Double peine pour les femmes. « C’était ignoble »

« A la Libé­ration de Tou­louse, le 19 août 1944, ou le len­demain, trois ou quatre femmes nues, une croix gammée des­sinée sur le corps, ont été pro­menées rue Alsace-​​Lorraine devant une foule en colère. Je tra­vaillais dans la police. On nous a pré­venus. Nous sommes allés chercher ces femmes. On les a arra­chées à la foule et on les a sauvées. C’était ignoble ». Marcel Granier, pré­sident du conseil dépar­te­mental de la Résis­tance en Haute-​​Garonne, raconte cet épisode peu glo­rieux de la Libération.

Le chiffre : 20 000 femmes > ont été tondues à la Libé­ration en France. C’est l’historien Fabrice Virgili qui l’affirme dans son livre « La France virile », édité chez Payot. Ce livre reprend l’essentiel de sa thèse sur les femmes tondues, thèse réa­lisée il y a une dizaine d’années à l’université de Toulouse-​​Le-​​Mirail sous la direction de l’historien Pierre Laborie.

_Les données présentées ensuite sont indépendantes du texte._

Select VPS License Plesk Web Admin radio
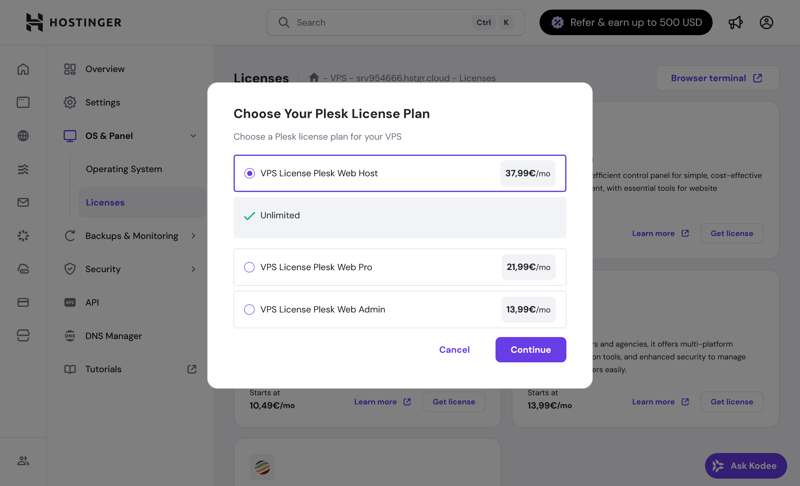 249,309
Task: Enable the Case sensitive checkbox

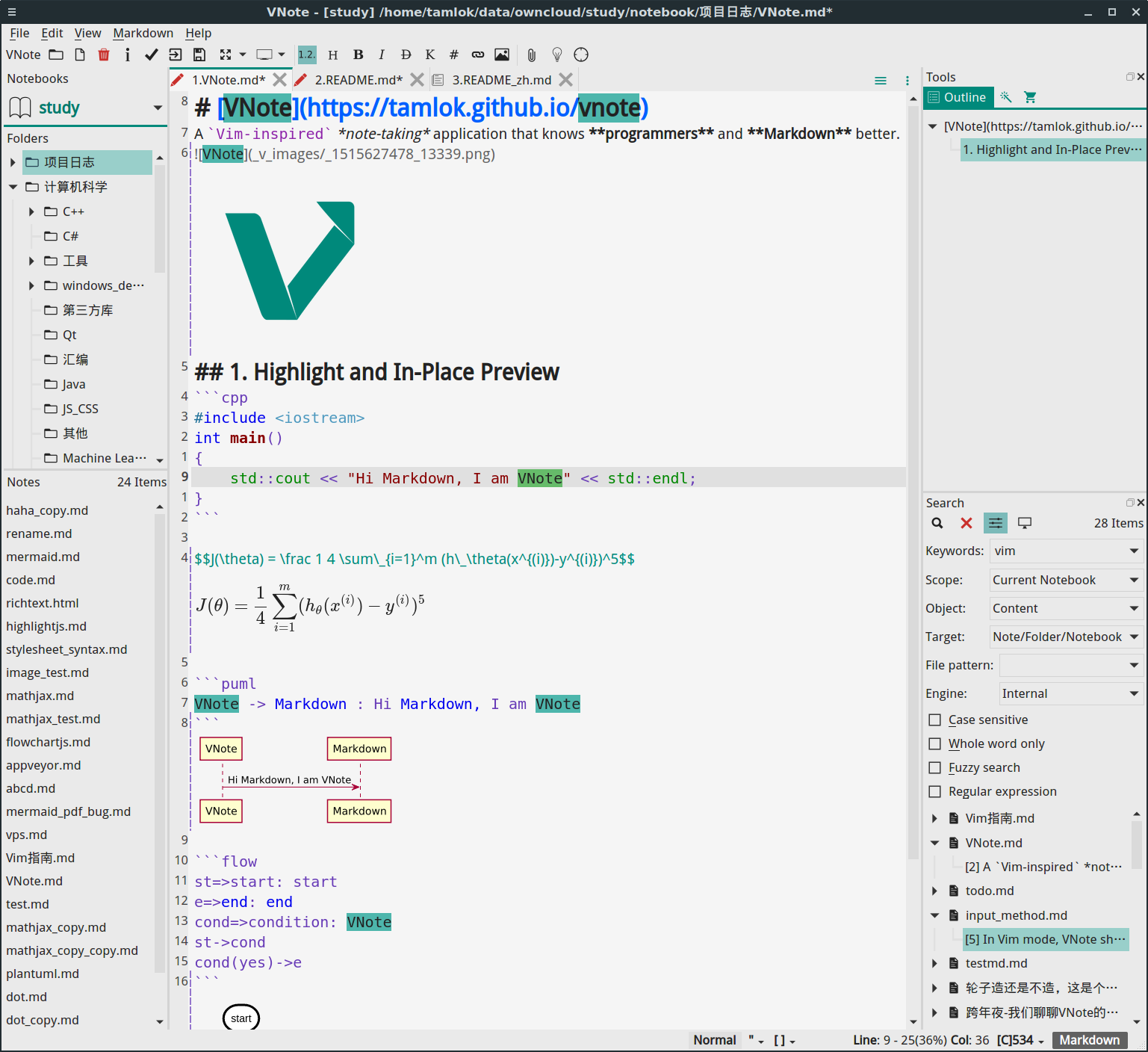Action: coord(935,720)
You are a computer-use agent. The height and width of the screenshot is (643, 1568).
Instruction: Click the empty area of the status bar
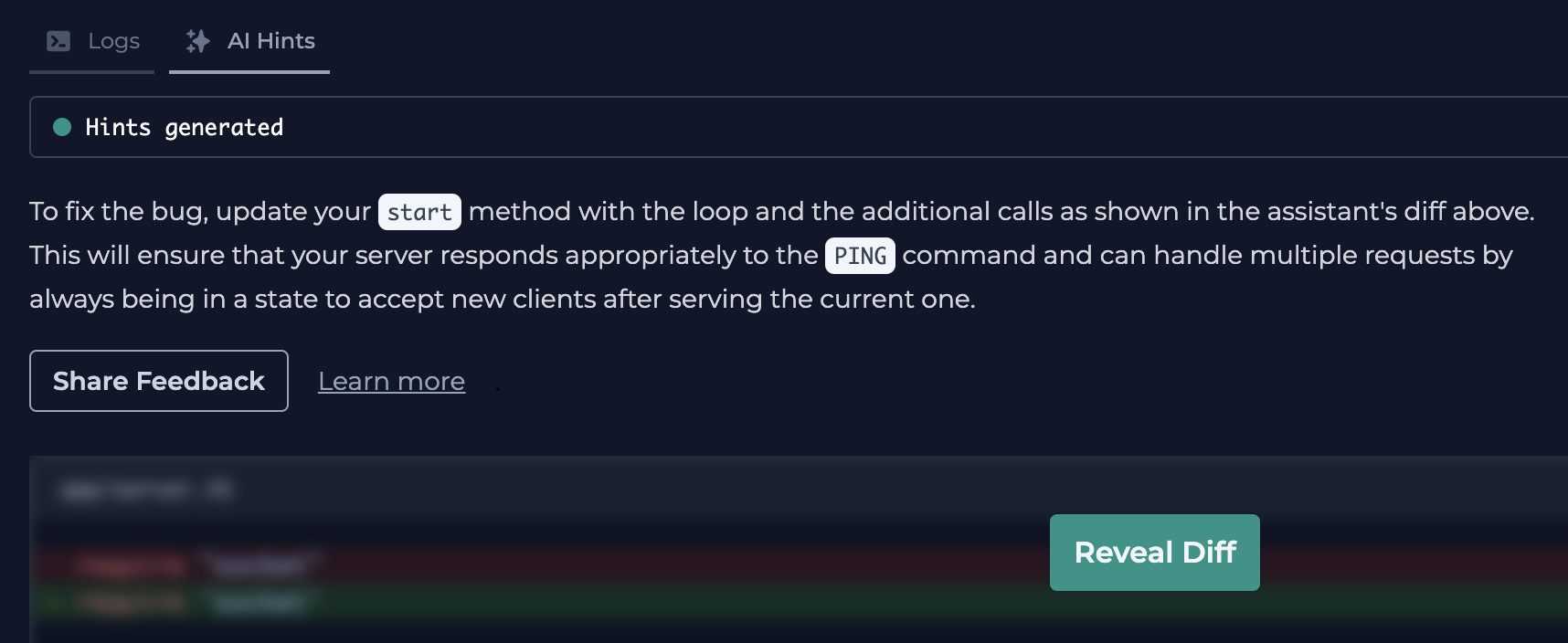914,127
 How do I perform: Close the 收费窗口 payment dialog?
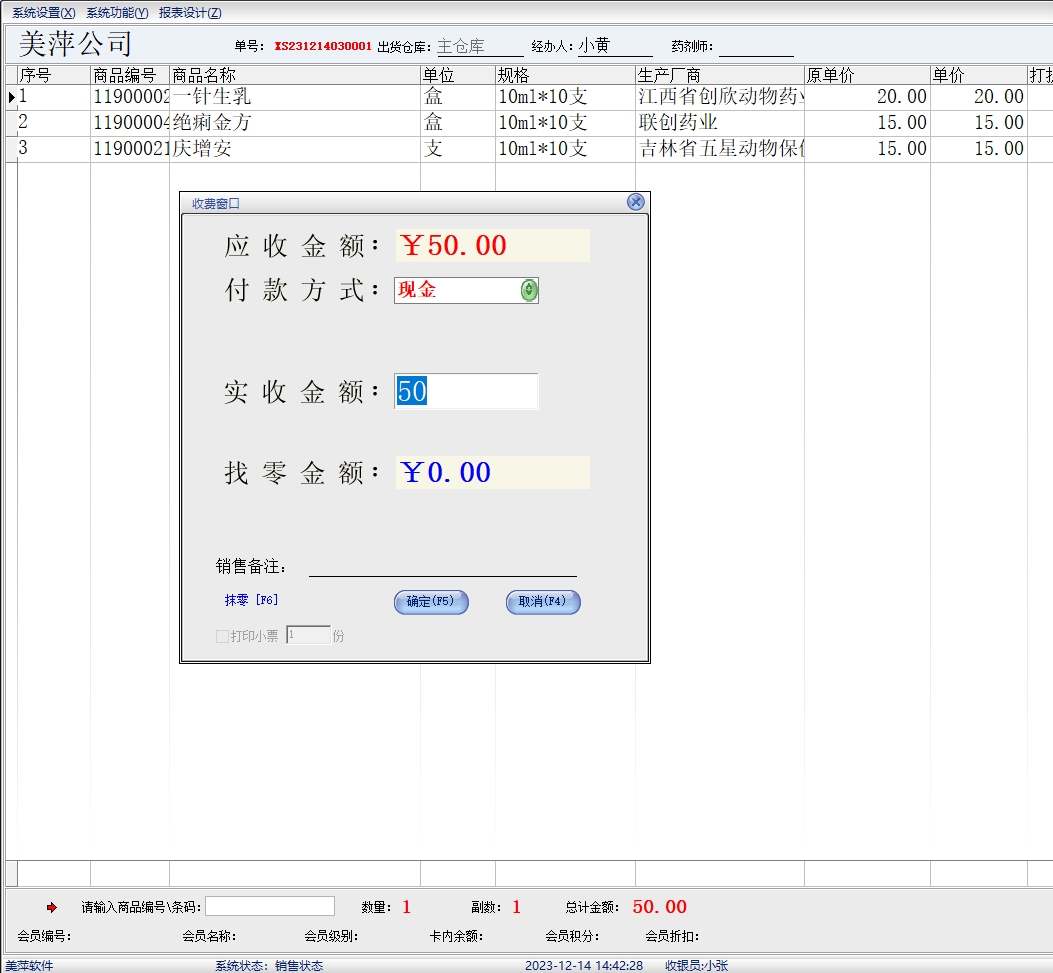(x=635, y=202)
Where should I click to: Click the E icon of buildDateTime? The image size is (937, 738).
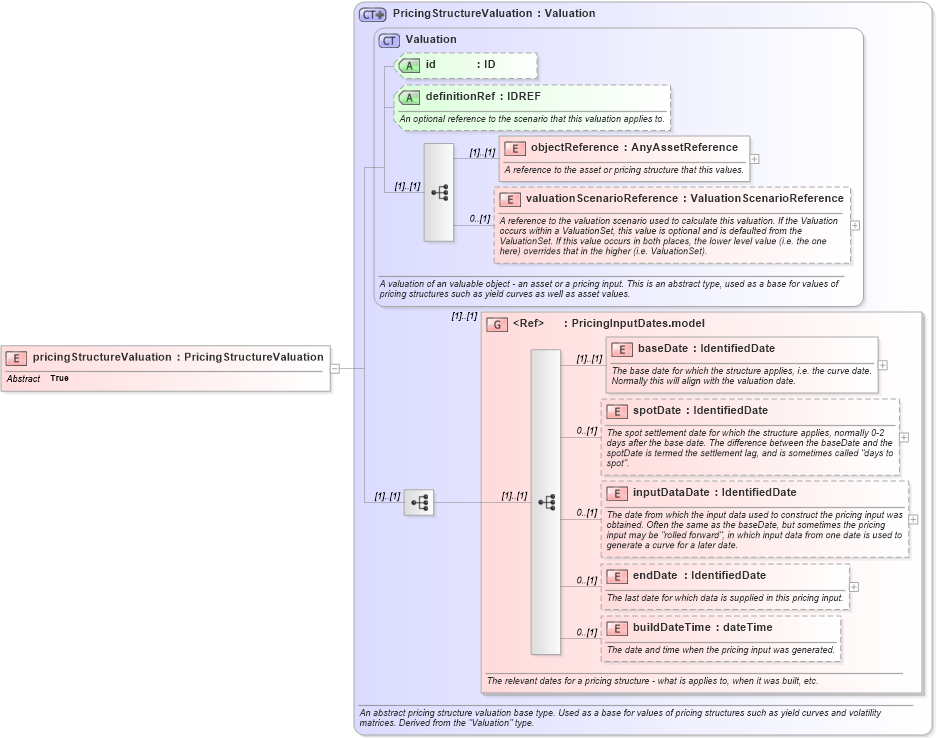tap(617, 628)
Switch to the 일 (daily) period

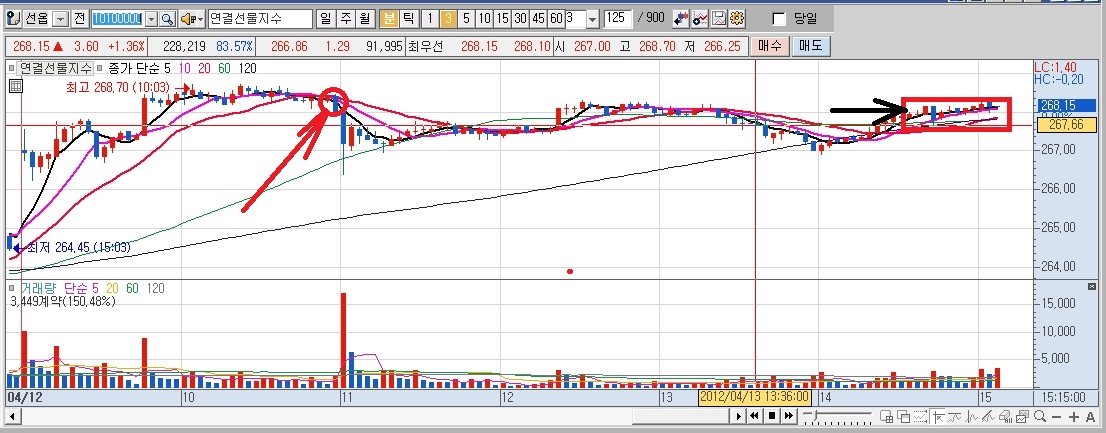[327, 19]
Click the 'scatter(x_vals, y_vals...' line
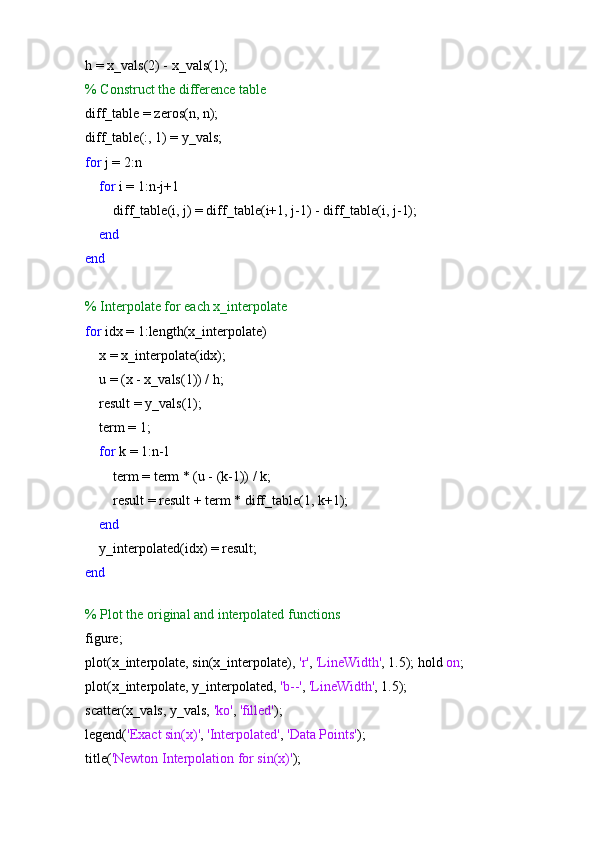595x842 pixels. [183, 711]
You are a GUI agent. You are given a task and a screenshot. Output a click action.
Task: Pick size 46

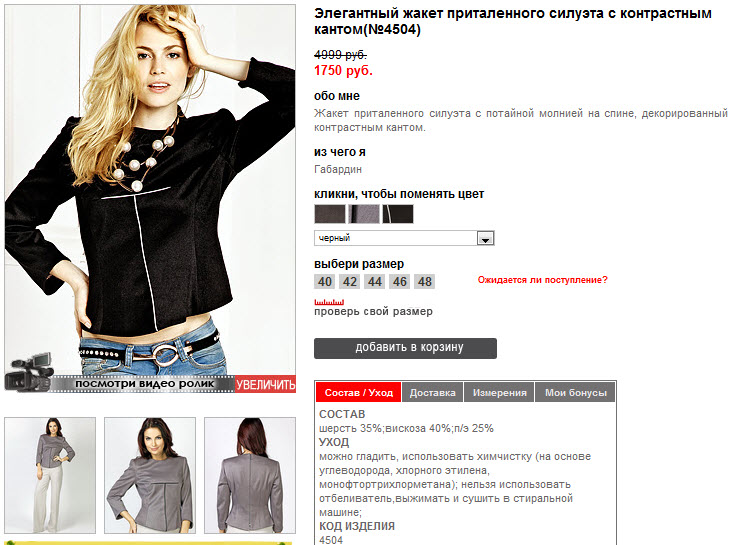click(x=400, y=282)
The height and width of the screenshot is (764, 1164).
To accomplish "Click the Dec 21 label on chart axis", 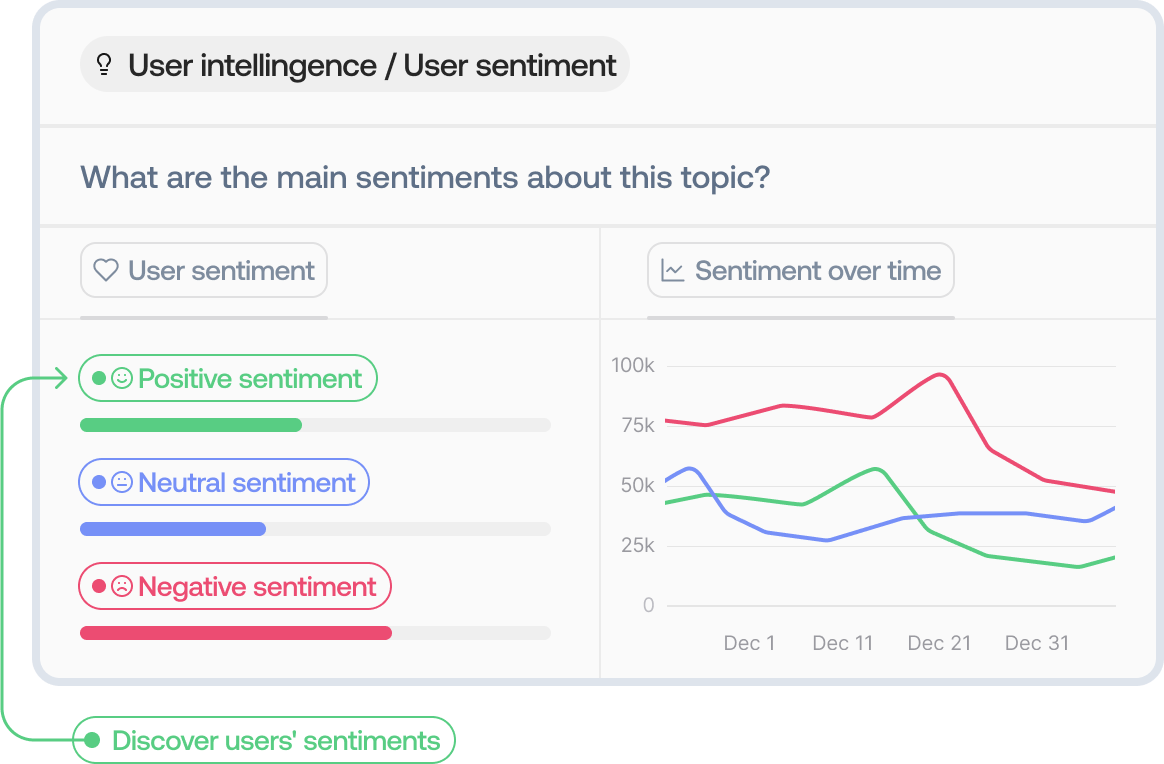I will coord(939,643).
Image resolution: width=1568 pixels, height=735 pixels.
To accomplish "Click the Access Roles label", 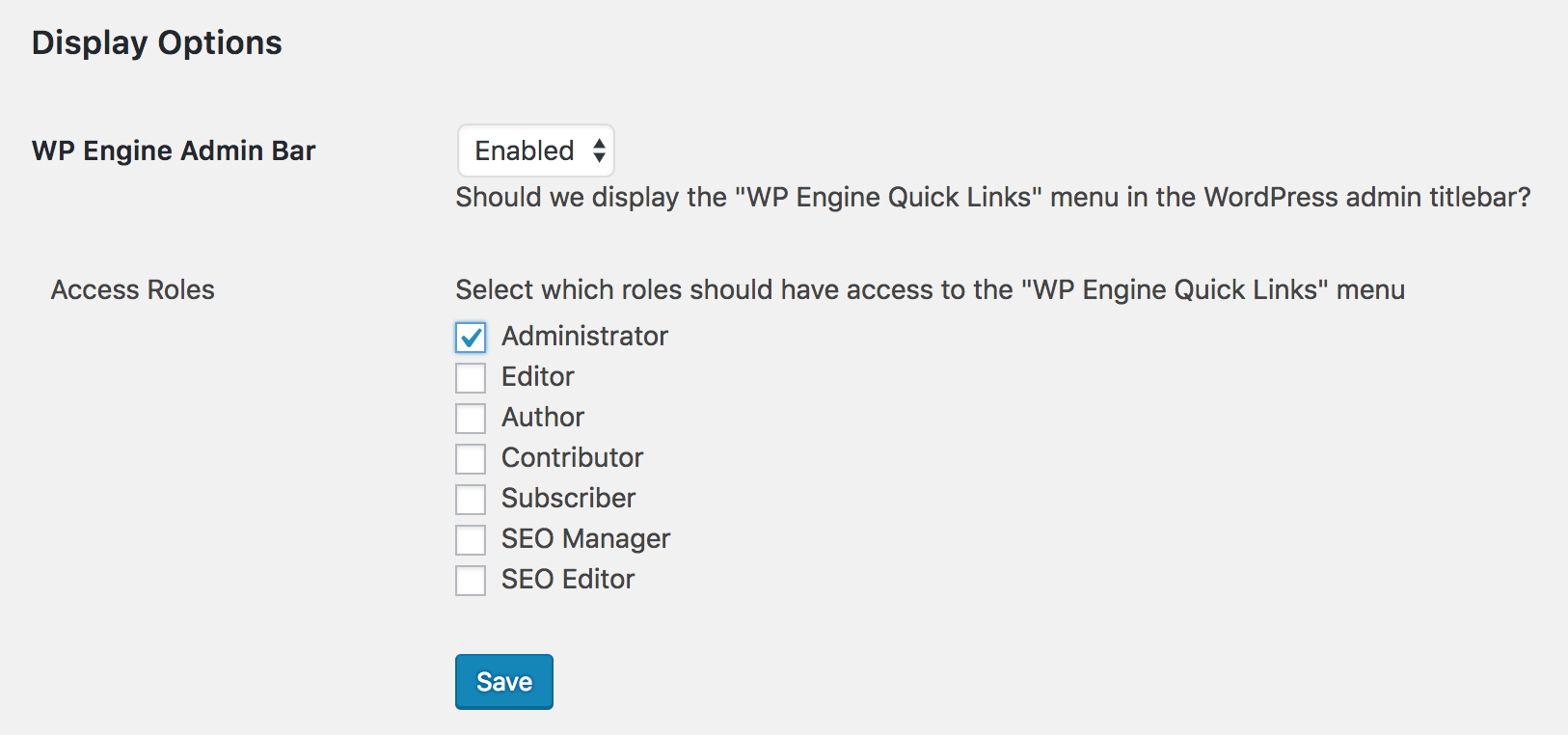I will click(x=133, y=289).
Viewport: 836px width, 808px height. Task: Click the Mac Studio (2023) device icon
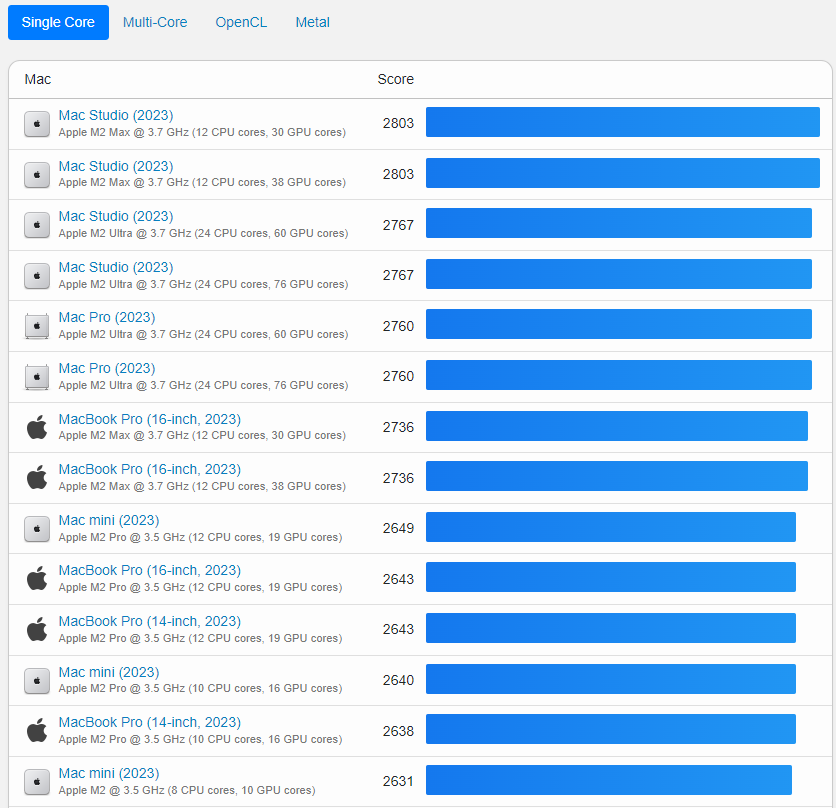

Saint-Flour./ Recluse. A Saint-​​Flour, dans le Cantal, une femme tondue en 1944 a vécu recluse, cachée par son père puis l’un de ses frères, jusqu’à ce que le GIGN ne vienne la délivrer… en 1983. Esther Albuy ne sortait de la maison que la nuit, attachée. On l’a appelée la recluse de Saint-​​Flour. Cette femme avait soixante ans lorsque les forces de l’ordre l’ont arrachée au « taudis » dans lequel elle vivait. Elle a ensuite été internée dans un hôpital psychiatrique.